| Problem to work on |
From the entries below, please output exactly the lines starting at the one containing "The height and width of the screenshot is (560, 898)." and ending at the one containing "You are a computer-use agent. 800x536 pixels.", both included.

-- Opening Marker --

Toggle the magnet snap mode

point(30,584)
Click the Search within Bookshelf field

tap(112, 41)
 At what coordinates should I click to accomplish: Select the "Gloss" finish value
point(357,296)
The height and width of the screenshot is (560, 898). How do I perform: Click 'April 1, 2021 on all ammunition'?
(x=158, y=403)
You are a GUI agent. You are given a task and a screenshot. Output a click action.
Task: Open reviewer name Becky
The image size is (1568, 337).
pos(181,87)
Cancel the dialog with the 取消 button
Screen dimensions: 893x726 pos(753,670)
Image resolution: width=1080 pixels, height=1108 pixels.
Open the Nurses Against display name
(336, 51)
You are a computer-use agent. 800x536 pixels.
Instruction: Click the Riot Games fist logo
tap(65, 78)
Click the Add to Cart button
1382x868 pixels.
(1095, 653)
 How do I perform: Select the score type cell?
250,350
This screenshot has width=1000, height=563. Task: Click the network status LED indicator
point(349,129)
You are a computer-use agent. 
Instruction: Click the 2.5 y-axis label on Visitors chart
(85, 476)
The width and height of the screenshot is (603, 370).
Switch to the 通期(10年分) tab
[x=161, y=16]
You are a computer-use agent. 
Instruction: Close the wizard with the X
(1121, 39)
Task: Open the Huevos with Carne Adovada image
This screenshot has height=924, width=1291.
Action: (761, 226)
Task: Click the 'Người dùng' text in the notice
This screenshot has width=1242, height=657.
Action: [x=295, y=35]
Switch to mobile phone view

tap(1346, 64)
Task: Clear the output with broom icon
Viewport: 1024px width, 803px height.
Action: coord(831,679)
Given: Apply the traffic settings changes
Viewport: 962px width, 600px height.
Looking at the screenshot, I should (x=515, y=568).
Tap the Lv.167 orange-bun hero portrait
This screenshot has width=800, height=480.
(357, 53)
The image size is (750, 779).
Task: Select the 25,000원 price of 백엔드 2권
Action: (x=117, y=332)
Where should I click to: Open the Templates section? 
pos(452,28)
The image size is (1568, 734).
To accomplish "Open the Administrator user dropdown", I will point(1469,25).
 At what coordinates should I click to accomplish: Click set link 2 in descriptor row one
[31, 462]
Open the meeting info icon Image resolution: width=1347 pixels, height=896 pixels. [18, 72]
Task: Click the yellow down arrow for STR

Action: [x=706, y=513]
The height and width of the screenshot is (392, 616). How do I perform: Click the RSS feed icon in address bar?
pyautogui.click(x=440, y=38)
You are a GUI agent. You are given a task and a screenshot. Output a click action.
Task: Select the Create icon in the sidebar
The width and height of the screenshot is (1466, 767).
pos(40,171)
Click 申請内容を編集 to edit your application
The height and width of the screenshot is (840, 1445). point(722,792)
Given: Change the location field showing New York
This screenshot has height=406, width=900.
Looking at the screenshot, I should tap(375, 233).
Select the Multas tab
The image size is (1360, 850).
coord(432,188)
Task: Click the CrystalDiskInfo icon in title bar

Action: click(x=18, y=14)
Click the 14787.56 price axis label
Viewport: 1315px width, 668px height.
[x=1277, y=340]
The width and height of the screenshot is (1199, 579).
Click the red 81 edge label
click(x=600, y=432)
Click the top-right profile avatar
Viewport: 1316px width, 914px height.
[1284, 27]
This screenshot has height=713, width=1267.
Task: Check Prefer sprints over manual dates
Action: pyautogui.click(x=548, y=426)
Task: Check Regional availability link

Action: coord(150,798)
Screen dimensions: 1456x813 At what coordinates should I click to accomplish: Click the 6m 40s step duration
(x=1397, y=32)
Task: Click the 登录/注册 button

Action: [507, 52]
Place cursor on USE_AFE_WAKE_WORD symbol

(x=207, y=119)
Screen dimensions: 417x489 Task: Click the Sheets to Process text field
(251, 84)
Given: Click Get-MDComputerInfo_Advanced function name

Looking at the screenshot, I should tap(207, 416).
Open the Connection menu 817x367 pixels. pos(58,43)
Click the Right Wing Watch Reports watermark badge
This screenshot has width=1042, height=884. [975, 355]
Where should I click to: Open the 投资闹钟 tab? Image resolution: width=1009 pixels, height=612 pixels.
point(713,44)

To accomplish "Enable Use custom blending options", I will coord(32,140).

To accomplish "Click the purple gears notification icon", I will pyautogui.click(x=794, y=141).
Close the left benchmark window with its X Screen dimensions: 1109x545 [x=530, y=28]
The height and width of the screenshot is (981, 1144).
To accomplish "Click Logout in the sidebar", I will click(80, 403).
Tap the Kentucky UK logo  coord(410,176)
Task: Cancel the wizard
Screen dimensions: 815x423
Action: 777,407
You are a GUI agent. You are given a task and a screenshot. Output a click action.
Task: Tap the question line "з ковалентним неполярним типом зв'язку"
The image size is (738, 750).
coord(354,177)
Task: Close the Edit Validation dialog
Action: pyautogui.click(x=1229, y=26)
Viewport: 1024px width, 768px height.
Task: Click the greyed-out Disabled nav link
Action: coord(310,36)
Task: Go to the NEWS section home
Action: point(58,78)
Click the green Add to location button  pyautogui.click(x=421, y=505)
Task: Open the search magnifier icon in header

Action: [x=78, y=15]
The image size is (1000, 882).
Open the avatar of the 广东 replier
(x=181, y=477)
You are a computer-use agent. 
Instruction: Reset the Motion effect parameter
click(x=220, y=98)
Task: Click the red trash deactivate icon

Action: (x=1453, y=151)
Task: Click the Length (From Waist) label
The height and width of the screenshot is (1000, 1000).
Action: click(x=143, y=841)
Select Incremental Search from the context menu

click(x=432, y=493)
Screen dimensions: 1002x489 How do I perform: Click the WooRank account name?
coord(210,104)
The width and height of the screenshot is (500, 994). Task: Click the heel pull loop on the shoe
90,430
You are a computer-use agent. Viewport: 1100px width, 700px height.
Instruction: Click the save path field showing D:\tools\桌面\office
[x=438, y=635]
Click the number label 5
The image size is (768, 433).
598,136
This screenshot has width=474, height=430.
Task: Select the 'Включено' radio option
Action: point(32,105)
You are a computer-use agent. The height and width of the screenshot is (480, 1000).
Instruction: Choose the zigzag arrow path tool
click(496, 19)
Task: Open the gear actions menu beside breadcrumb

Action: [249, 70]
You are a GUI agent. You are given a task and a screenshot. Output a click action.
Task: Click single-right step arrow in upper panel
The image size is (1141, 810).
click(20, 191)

-- Closing Marker --

| Exercise answer |
The height and width of the screenshot is (560, 898). How do I perform: Click 'April 1, 2021 on all ammunition'?
(x=158, y=403)
You are a GUI agent. You are given a task and a screenshot. Output a click action.
Task: Open reviewer name Becky
The image size is (1568, 337).
pos(181,87)
Cancel the dialog with the 取消 button
Screen dimensions: 893x726 pos(753,670)
Image resolution: width=1080 pixels, height=1108 pixels.
Open the Nurses Against display name
(336, 51)
You are a computer-use agent. 800x536 pixels.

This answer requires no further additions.